__WHAT YOU HAVE TO DO__:
Retype the material from the line that contains "Where should I" through the line that contains "(x=477, y=28)", keeping both of those lines and leaving out the pictures.

__EXERCISE MATERIAL__:
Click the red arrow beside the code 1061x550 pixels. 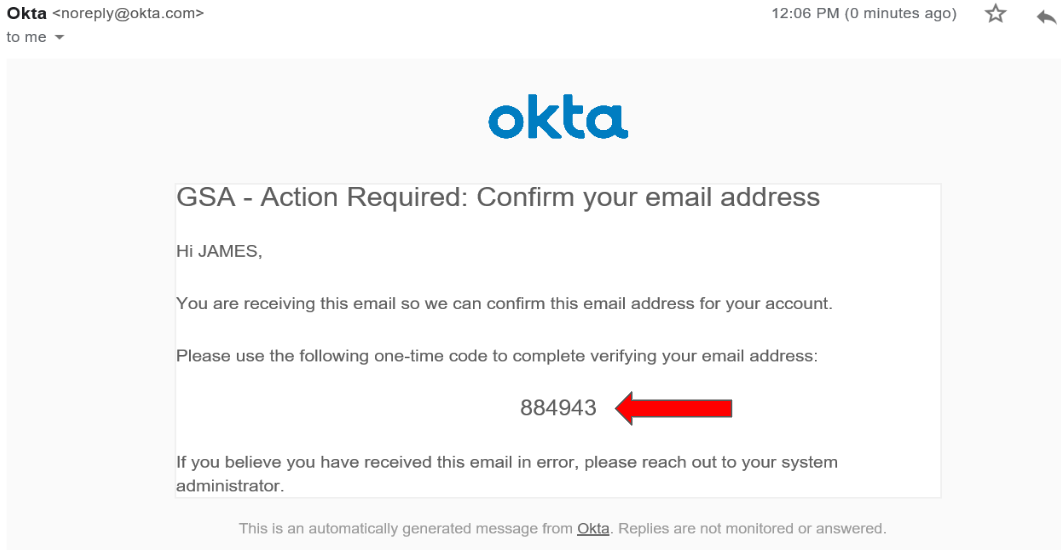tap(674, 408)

---

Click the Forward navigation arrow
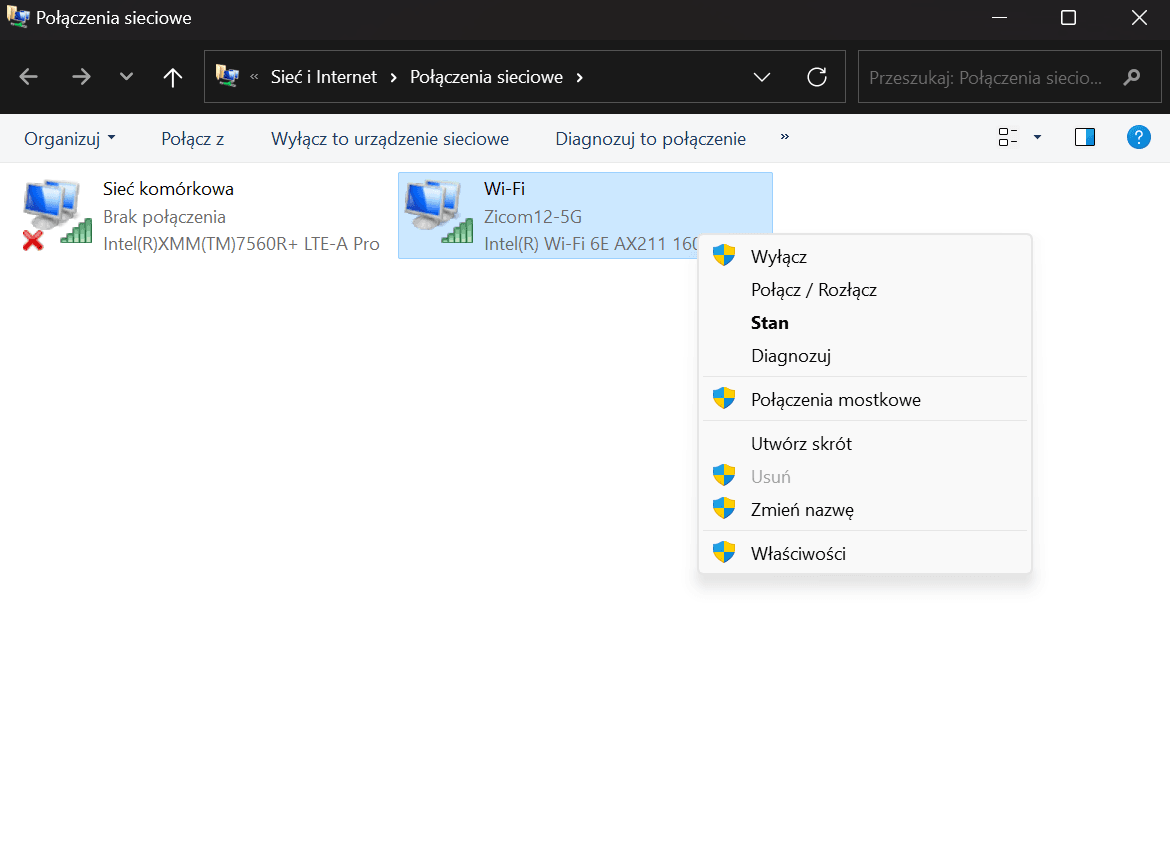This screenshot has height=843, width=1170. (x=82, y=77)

---

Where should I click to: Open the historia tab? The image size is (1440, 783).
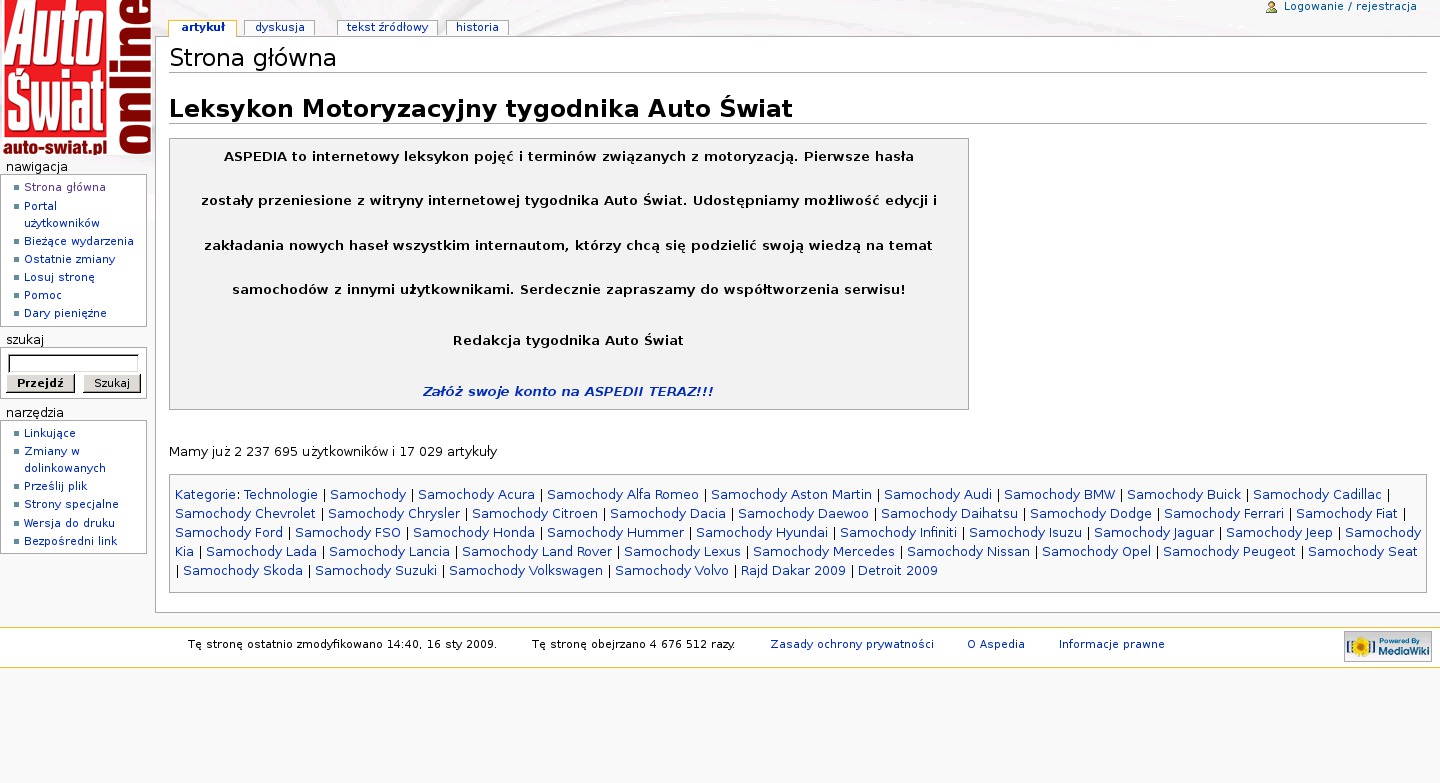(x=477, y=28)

__EXERCISE SOLUTION__:
Where should I click to: Open the historia tab? The image size is (1440, 783).
(x=477, y=28)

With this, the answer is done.